[[ Reading passage, beginning ]]

Comparison of traits between Hedychium ‘Ramata’ and its parent plant H. muluense R.M. Smith. (A–B) Six-month-old H. ‘Ramata’ (A) plant and 6-month-old H. muluense plant (B). (C–D) Comparison of leaves from H. ‘Ramata’ (C) and H. muluense (D) plants. Images are of adaxial surfaces of the leaves. (E–F) Flowers of H. muluense (E) and H. ‘Ramata’ plants (F).

Citation: HortScience horts 47, 6; 10.21273/HORTSCI.47.6.803

Origin

An in vitro assisted breeding program for Hedychium was initiated at the USDA-ARS TCSHL in Poplarville, MS, to increase genetic variation, obtain pre-breeding products of interest (e.g., induced polyploidy), and establish a transformation system. To reach these goals, new in vitro culture protocols, including regeneration through somatic embryogenesis, were established. Seeds were collected from greenhouse-grown H. muluense plants. Seed sterilization, germination, and the subsequent tissue culture procedures were performed as described by Sakhanokho et al. (2008). A variegated somaclone plantlet was selected among the regenerated populations derived from somatic embryos of H. muluense plants in 2007. The selected plantlet was micropropagated and plants subsequently transferred to the greenhouse at the USDA-ARS TCSHL in Poplarville, MS, where plants were evaluated for 4 years under both greenhouse and outdoor conditions. Plants were also sent to university collaborators at Mississippi State University and Louisiana State University as well as private nurseries in Texas, Florida, and North Carolina for evaluation.

Description and use.

[[ Reading passage, end ]]
[[ Record extracts, beginning ]]

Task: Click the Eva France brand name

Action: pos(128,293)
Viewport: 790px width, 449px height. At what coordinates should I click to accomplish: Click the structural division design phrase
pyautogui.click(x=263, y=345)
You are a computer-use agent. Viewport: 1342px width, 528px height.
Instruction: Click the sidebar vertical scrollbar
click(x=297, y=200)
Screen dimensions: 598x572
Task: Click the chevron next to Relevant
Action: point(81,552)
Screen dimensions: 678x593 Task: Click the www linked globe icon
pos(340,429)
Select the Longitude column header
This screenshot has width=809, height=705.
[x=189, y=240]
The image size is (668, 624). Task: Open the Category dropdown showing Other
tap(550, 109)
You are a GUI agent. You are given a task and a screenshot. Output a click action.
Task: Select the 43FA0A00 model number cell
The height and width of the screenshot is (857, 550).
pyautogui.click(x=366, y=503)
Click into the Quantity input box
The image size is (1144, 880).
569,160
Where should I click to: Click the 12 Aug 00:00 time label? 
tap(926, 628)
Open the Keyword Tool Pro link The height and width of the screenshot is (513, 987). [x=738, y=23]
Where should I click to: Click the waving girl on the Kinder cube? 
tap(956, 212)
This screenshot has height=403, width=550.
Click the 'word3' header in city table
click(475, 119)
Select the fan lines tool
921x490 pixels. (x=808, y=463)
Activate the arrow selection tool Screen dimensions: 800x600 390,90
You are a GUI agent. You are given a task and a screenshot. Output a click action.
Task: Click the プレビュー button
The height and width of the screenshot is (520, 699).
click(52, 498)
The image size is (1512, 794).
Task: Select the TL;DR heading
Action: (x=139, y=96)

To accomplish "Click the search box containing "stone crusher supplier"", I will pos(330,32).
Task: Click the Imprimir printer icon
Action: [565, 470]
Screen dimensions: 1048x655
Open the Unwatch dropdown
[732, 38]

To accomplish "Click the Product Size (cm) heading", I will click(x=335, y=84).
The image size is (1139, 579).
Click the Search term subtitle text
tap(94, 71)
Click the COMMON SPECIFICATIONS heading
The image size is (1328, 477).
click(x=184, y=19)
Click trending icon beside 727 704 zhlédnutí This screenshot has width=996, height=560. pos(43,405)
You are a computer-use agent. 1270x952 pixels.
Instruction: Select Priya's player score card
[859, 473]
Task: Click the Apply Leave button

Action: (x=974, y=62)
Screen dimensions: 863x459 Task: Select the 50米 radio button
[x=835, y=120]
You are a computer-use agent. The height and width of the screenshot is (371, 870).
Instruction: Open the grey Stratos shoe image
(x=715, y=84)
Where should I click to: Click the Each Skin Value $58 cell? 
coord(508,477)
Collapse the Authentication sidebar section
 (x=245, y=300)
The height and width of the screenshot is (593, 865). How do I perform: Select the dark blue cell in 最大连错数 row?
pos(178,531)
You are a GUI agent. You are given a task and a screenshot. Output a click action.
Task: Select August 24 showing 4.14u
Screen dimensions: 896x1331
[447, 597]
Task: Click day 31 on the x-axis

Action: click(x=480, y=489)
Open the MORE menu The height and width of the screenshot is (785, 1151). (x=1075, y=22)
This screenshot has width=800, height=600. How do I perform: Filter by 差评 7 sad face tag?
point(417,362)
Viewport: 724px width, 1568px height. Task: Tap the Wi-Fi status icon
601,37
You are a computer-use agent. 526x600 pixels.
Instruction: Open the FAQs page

[[ Record extracts, end ]]

| To do |
[A] Please answer these questions about the Hedychium 'Ramata' passage above:
(i) How old were the two plants shown in panels A and B?
(ii) From what plants were the seeds collected?
(iii) For how many years were the plants evaluated in Poplarville, and under what conditions?
[B] Carry on the Hedychium 'Ramata' passage above from its final heading, "Description and use."

| Answers to the tasks |
[A]
(i) Six months old.
(ii) Greenhouse-grown H. muluense plants.
(iii) Four years, under both greenhouse and outdoor conditions.

[B]
The data for morphological traits were derived from 10 random, different plants (n = 10 measurements) chosen at maturity, except for pseudostem and leaf for which the means represent the averages of 10 different plants and three replications for each plant (n = 30 measurements). ‘Ramata’ plants are rhizomatous, herbaceous perennials that reach a height of 71.5 ± 2.4 cm. Multiple pseudostems are produced from rhizomes, leading to a compact, broad rounded appearance (Fig. 1A). The upright, clumping growth habit results in a plant diameter of 81.2 ± 4.4 cm. Pseudostem formation is erect and reed-like with an average height of 68 ± 1.4 cm and diameter of 3.9 ± 0.1 cm. Color references throughout this description are made to The Royal Horticultural Society (RHS) Color Chart, fifth edition (RHS, 2007). Pseudostem texture is glabrous, and coloration is yellow–green 144A. ‘Ramata’ plants are hardy in USDA zones 8 to 10.

Leaves (Figs. 1A and 1C) are simple and have an oblong lanceolate shape. The leaf arrangement is alternate and distichous. Leaves are 25.4 ± 0.7 cm long and 7.6 ± 0.2 cm wide. Leaf characteristics include an attenuate apex, a base with clasping sheaths and scarious stipules, an entire margin, and penni-parallel venation. The leaf texture is glabrous on the lower and upper sides. Leaves are medium green, ranging from yellow–green 144A and 144B. Varying widths of creamy white to light yellow variegation (green–yellow 1D, yellow–green 145D, and green–white 157C–D) are present in the leaves.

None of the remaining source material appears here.